Building OCaml on Haiku
27 Oct 2024
What has to be a niche of a niche post wise, I was intrigued when I spotted this post recently that someone had built OCaml for Haiku. I’d been playing with Haiku a little recently, as I wanted to understand its file-system, and so I thought I’d have a go. I turns out it’s quite simple, and although the above post does kinda tell you what you need, there’s a few gaps, so this post is just recording what I did. But all credit has to go to Sylvain Kerjean for that original post which gets you most the way, this is just trying to make it easier for me to cut and paste later!
First up:
- Ensure
/boot/home/config/non-packaged/bin
is on yourPATH
variable. - Get a checkout of OCaml from https://github.com/ocaml/ocaml.
- Configure it with the appropriate prefix, make, and install. It really does just work!
$ export PATH=$PATH:/boot/home/config/non-packaged/bin
$ git clone https://github.com/ocaml/ocaml.git
$ cd ocaml
$ ./configure --prefix=/boot/home/config/non-packaged
...
$ make
...
$ make install
Now you have ocaml, you’re almost certainly going to want to install opam, OCaml’s package manager, also. Thankfully that also mostly works, with the one caveat that opam needs some OCaml modules installed to build, which you could install with opam, but you don’t have it yet! Thankfully there’s an option for that:
- Get a checkout of opam from https://github.com/ocaml/opam.
- Configure it with the prefix and vendor flags, then make and install. Also really easy!
$ cd ..
$ git clone https://github.com/ocaml/opam.git
$ cd opam
$ ./configure --prefix=/boot/home/config/non-packaged --with-vendored-deps
...
$ make
...
$ make install
At this stage, you’re almost good to go. Opam will need a couple of tools installed before it’ll work:
$ pkgman install rsync getconf
$ opam init
And now you’re good to go! Much to my surprise I was able to even get running my SDL2 based retro graphics library for OCaml working very quickly. I just had to make sure I had a few extra _devel
packages installed for things like SDL2 and libffi.

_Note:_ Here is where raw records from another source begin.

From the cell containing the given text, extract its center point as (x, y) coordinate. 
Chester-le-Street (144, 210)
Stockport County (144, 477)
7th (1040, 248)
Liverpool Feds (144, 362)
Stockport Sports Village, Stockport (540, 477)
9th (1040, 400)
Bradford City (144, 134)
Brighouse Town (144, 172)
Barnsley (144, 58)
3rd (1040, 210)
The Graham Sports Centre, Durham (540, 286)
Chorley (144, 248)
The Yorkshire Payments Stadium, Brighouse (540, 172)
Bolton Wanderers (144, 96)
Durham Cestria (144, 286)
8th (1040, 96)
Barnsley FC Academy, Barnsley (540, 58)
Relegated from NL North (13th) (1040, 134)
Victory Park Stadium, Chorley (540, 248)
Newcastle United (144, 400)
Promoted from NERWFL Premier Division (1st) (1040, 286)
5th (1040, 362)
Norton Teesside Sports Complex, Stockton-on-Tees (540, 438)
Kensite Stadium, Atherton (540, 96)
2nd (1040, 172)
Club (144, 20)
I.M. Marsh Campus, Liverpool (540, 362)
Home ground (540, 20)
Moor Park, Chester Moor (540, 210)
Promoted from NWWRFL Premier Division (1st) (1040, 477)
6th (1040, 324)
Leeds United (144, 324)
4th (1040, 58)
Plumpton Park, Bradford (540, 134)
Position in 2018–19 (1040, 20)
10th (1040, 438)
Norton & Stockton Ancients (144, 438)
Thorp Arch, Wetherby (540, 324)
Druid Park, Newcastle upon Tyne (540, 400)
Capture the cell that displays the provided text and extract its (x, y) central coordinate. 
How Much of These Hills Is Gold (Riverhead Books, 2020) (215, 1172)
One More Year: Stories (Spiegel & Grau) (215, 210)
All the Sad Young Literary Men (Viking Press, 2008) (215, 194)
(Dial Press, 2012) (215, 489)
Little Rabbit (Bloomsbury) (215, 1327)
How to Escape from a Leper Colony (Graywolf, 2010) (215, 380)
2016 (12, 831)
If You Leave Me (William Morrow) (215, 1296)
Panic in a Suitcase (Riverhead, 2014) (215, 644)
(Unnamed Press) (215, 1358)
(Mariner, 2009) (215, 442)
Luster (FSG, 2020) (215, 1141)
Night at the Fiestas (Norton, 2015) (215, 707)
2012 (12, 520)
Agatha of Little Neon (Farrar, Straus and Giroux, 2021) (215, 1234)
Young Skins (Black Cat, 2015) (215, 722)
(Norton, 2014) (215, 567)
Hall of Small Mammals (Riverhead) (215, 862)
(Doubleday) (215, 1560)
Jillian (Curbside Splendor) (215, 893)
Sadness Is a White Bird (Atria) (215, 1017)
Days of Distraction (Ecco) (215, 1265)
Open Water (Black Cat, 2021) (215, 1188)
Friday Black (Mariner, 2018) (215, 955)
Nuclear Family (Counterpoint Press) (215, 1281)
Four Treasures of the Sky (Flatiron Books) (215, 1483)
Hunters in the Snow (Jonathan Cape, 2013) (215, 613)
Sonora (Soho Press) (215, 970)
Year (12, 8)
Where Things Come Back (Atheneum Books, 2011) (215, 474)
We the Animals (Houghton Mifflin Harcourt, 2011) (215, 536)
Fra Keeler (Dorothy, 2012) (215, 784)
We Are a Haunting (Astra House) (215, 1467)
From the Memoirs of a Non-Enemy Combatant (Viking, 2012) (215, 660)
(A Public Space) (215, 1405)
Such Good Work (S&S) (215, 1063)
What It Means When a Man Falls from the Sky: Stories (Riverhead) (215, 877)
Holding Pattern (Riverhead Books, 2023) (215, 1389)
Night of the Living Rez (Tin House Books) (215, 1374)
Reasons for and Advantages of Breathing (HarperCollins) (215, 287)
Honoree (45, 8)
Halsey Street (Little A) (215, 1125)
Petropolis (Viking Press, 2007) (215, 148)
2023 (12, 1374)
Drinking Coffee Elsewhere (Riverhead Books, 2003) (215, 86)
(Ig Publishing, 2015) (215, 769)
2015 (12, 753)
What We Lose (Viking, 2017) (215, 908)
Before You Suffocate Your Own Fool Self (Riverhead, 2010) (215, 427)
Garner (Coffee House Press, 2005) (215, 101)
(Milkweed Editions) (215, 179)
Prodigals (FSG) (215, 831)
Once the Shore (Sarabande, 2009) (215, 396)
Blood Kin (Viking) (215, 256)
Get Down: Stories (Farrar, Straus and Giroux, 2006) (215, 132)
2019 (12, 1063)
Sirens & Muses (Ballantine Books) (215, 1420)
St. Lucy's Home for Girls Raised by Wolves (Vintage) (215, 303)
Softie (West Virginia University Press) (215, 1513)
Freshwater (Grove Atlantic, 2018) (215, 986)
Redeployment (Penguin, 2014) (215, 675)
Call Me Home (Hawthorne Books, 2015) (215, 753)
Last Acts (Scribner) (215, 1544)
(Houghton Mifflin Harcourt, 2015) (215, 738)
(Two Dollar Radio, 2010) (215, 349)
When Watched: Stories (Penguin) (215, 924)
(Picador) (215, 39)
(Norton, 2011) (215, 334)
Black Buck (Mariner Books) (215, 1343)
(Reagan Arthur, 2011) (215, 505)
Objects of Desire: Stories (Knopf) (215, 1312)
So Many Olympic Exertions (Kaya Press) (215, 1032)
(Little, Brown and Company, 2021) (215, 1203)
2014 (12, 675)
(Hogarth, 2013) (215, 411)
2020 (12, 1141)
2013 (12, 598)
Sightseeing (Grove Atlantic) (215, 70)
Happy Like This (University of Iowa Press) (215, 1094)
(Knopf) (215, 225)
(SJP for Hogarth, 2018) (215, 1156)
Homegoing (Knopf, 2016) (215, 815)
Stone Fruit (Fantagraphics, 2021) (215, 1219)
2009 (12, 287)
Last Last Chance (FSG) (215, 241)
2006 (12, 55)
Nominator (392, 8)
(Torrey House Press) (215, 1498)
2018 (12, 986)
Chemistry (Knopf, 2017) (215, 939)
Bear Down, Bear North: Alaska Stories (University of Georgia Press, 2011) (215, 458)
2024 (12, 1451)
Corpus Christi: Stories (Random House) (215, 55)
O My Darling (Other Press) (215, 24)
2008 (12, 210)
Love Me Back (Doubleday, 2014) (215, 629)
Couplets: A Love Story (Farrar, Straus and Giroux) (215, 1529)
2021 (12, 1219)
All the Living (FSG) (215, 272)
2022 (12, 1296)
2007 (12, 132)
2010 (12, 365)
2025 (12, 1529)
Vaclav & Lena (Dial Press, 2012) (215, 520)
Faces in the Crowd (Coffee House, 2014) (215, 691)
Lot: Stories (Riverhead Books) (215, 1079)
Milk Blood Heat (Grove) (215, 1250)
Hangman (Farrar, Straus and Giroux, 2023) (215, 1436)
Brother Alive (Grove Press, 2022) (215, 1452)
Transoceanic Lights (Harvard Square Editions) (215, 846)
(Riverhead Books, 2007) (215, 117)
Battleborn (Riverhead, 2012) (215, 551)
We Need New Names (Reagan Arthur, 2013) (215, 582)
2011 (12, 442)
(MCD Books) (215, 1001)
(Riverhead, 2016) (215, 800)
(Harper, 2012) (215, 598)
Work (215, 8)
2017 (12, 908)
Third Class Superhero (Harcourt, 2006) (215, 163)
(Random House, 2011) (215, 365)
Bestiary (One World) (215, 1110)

It is however, increadably slow - my graphics library isn’t very well optimised, as usually on modern hardware it doesn’t need it to push old-school VGA like graphics around, but running natively on my AMD Razen machine it was really quite poor, low single-digit frames per second. In part this I assume is related to Haiku not knowing about my fancy NVIDIA graphics card, and just using the stock framebuffer driver, and in part because OCaml doesn’t know about Haiku enough to build a native binary and is instead using the bytecode backend.